The Indian banking, financial services, and insurance (BFSI) sector experienced a significant surge in employee attrition during FY23, with major private banks reporting a staff turnover rate of over 30 percent. The various reasons attributed include increased competition in the market, churn in technology and sales roles, routine variables of superannuation, death, disciplinary action, and the exit of underperforming employees. Even the qualitative aspect of post-COVID behaviour of the younger workforce to reassess their life priorities has been given as a reason for this high attrition.

But, then, is there more to this entire attrition narrative that no one is talking about?

Growth Masks Productivity

Over the years, the BFSI sector in India has been grappling with process inefficiencies and low human productivity. Surprisingly, despite the issues being evident, they were seldom discussed even at the industry conferences and seminars. Simply because these were masked as long as the sector experienced growth, and no one questioned it.

#### Required action 1:
In the BFSI attrition text, what staff turnover rate did major private banks report during FY23?
#### Required action 2:
Shorten the paragraph of the BFSI attrition text that begins "Over the years, the BFSI sector" while keeping its main facts.
#### Required action 3:
Set down everything in the BFSI attrition text from "The Indian banking, financial" down to "is talking about?", word for word.
The data below is separate from the BFSI attrition text.

[Dataset entries]
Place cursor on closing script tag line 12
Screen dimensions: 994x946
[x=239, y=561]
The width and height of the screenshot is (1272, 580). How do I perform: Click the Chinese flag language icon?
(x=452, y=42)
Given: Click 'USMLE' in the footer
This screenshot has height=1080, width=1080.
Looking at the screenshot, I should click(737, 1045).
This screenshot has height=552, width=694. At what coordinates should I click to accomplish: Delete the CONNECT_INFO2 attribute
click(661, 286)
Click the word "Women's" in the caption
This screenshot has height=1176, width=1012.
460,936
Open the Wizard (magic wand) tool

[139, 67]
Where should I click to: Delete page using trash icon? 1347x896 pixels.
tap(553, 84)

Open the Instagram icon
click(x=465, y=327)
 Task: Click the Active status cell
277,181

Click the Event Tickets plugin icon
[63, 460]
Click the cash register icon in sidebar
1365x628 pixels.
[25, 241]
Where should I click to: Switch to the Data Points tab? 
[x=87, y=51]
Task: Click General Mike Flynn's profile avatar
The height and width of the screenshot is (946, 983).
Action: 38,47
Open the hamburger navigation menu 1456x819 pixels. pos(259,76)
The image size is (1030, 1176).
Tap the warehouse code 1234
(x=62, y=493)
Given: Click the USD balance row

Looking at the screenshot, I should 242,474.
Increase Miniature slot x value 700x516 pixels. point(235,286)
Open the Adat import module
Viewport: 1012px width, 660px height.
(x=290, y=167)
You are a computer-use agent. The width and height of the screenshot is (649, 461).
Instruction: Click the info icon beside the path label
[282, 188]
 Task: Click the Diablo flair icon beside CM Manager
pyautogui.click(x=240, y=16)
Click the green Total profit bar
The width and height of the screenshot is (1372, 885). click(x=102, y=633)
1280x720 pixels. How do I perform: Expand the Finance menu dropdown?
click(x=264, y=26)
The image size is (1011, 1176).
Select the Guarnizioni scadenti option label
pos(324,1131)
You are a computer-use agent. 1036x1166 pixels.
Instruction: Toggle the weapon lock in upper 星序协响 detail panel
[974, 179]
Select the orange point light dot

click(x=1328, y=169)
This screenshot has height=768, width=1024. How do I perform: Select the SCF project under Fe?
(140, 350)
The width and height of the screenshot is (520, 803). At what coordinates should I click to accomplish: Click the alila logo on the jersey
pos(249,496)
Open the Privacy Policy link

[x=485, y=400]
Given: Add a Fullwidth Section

#### Worked solution 1:
Over 30 percent.

#### Worked solution 2:
India's BFSI sector has long struggled with process inefficiencies and low human productivity. These problems were evident but rarely discussed, even at industry conferences and seminars, because the sector's growth hid them and no one questioned it.

#### Worked solution 3:
The Indian banking, financial services, and insurance (BFSI) sector experienced a significant surge in employee attrition during FY23, with major private banks reporting a staff turnover rate of over 30 percent. The various reasons attributed include increased competition in the market, churn in technology and sales roles, routine variables of superannuation, death, disciplinary action, and the exit of underperforming employees. Even the qualitative aspect of post-COVID behaviour of the younger workforce to reassess their life priorities has been given as a reason for this high attrition.

But, then, is there more to this entire attrition narrative that no one is talking about?